The result should be a verbatim copy of the whole listing.

□ □ □

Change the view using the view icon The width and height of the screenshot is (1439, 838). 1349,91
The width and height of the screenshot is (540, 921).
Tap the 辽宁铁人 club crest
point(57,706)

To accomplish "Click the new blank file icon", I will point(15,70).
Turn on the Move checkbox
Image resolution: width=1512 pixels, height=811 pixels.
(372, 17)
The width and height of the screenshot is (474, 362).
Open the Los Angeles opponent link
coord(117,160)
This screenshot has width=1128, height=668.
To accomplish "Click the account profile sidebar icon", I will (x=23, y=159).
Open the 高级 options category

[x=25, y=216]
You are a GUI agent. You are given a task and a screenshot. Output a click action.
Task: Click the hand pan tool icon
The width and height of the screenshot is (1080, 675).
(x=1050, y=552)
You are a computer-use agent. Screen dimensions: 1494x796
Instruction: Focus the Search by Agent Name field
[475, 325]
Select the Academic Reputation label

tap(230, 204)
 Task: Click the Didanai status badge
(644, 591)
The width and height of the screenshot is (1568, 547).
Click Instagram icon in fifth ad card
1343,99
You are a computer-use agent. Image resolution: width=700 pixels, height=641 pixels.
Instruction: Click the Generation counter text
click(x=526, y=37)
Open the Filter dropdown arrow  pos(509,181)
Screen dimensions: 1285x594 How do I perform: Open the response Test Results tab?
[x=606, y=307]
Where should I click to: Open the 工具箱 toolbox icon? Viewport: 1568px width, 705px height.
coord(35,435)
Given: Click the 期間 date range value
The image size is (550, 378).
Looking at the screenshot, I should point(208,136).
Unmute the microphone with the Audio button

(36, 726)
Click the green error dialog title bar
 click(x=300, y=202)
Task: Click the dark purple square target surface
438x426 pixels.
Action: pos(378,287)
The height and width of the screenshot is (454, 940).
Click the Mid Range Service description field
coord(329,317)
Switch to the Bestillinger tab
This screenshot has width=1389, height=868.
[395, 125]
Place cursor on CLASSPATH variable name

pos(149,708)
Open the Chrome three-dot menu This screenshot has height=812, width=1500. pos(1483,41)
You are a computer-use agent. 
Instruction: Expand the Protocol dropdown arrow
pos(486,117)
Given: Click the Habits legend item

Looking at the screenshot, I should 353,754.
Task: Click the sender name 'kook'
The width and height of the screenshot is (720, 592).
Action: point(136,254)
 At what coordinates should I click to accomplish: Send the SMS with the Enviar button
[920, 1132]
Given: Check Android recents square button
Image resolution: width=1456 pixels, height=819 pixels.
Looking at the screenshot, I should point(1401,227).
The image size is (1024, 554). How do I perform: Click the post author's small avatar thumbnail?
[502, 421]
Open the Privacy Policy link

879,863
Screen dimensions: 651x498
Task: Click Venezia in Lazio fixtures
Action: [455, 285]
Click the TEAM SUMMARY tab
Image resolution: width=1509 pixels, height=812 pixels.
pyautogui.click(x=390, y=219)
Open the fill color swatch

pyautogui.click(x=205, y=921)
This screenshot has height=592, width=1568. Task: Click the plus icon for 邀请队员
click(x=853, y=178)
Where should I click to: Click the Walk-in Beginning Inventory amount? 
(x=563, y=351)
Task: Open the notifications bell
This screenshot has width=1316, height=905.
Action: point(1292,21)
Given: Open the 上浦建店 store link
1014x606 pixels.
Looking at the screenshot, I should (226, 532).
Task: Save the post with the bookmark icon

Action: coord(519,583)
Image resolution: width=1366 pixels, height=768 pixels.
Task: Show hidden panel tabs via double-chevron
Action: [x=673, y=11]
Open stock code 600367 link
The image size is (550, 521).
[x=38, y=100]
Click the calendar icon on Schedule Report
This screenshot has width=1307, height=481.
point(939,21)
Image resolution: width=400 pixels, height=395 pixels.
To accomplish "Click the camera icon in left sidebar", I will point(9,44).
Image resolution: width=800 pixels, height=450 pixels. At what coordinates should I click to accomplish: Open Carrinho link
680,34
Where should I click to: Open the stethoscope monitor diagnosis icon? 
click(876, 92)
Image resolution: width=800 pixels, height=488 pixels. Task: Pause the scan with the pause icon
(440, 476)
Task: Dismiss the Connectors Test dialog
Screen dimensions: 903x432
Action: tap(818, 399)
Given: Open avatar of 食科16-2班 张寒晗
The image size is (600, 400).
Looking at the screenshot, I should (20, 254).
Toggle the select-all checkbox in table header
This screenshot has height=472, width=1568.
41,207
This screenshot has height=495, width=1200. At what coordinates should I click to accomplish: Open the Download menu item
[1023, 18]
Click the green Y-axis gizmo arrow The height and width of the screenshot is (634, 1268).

□ □ □

Answer space>
Change the view using the view icon The width and height of the screenshot is (1439, 838). 1349,91
The width and height of the screenshot is (540, 921).
Tap the 辽宁铁人 club crest
point(57,706)

To accomplish "Click the new blank file icon", I will point(15,70).
Turn on the Move checkbox
Image resolution: width=1512 pixels, height=811 pixels.
(372, 17)
The width and height of the screenshot is (474, 362).
Open the Los Angeles opponent link
coord(117,160)
This screenshot has width=1128, height=668.
To accomplish "Click the account profile sidebar icon", I will (x=23, y=159).
Open the 高级 options category

[x=25, y=216]
You are a GUI agent. You are given a task and a screenshot. Output a click action.
Task: Click the hand pan tool icon
The width and height of the screenshot is (1080, 675).
(x=1050, y=552)
You are a computer-use agent. Screen dimensions: 1494x796
Instruction: Focus the Search by Agent Name field
[475, 325]
Select the Academic Reputation label

tap(230, 204)
 Task: Click the Didanai status badge
(644, 591)
The width and height of the screenshot is (1568, 547).
Click Instagram icon in fifth ad card
1343,99
You are a computer-use agent. Image resolution: width=700 pixels, height=641 pixels.
Instruction: Click the Generation counter text
click(x=526, y=37)
Open the Filter dropdown arrow  pos(509,181)
Screen dimensions: 1285x594 How do I perform: Open the response Test Results tab?
[x=606, y=307]
Where should I click to: Open the 工具箱 toolbox icon? Viewport: 1568px width, 705px height.
coord(35,435)
Given: Click the 期間 date range value
The image size is (550, 378).
Looking at the screenshot, I should point(208,136).
Unmute the microphone with the Audio button

(36, 726)
Click the green error dialog title bar
 click(x=300, y=202)
Task: Click the dark purple square target surface
438x426 pixels.
Action: pos(378,287)
The height and width of the screenshot is (454, 940).
Click the Mid Range Service description field
coord(329,317)
Switch to the Bestillinger tab
This screenshot has width=1389, height=868.
[395, 125]
Place cursor on CLASSPATH variable name

pos(149,708)
Open the Chrome three-dot menu This screenshot has height=812, width=1500. pos(1483,41)
You are a computer-use agent. 
Instruction: Expand the Protocol dropdown arrow
pos(486,117)
Given: Click the Habits legend item

Looking at the screenshot, I should 353,754.
Task: Click the sender name 'kook'
The width and height of the screenshot is (720, 592).
Action: point(136,254)
 At what coordinates should I click to accomplish: Send the SMS with the Enviar button
[920, 1132]
Given: Check Android recents square button
Image resolution: width=1456 pixels, height=819 pixels.
Looking at the screenshot, I should point(1401,227).
The image size is (1024, 554). How do I perform: Click the post author's small avatar thumbnail?
[502, 421]
Open the Privacy Policy link

879,863
Screen dimensions: 651x498
Task: Click Venezia in Lazio fixtures
Action: [455, 285]
Click the TEAM SUMMARY tab
Image resolution: width=1509 pixels, height=812 pixels.
pyautogui.click(x=390, y=219)
Open the fill color swatch

pyautogui.click(x=205, y=921)
This screenshot has height=592, width=1568. Task: Click the plus icon for 邀请队员
click(x=853, y=178)
Where should I click to: Click the Walk-in Beginning Inventory amount? 
(x=563, y=351)
Task: Open the notifications bell
This screenshot has width=1316, height=905.
Action: point(1292,21)
Given: Open the 上浦建店 store link
1014x606 pixels.
Looking at the screenshot, I should (226, 532).
Task: Save the post with the bookmark icon

Action: coord(519,583)
Image resolution: width=1366 pixels, height=768 pixels.
Task: Show hidden panel tabs via double-chevron
Action: [x=673, y=11]
Open stock code 600367 link
The image size is (550, 521).
[x=38, y=100]
Click the calendar icon on Schedule Report
This screenshot has width=1307, height=481.
point(939,21)
Image resolution: width=400 pixels, height=395 pixels.
To accomplish "Click the camera icon in left sidebar", I will point(9,44).
Image resolution: width=800 pixels, height=450 pixels. At what coordinates should I click to accomplish: Open Carrinho link
680,34
Where should I click to: Open the stethoscope monitor diagnosis icon? 
click(876, 92)
Image resolution: width=800 pixels, height=488 pixels. Task: Pause the scan with the pause icon
(440, 476)
Task: Dismiss the Connectors Test dialog
Screen dimensions: 903x432
Action: tap(818, 399)
Given: Open avatar of 食科16-2班 张寒晗
The image size is (600, 400).
Looking at the screenshot, I should (20, 254).
Toggle the select-all checkbox in table header
This screenshot has height=472, width=1568.
41,207
This screenshot has height=495, width=1200. At what coordinates should I click to accomplish: Open the Download menu item
[1023, 18]
Click the green Y-axis gizmo arrow The height and width of the screenshot is (634, 1268).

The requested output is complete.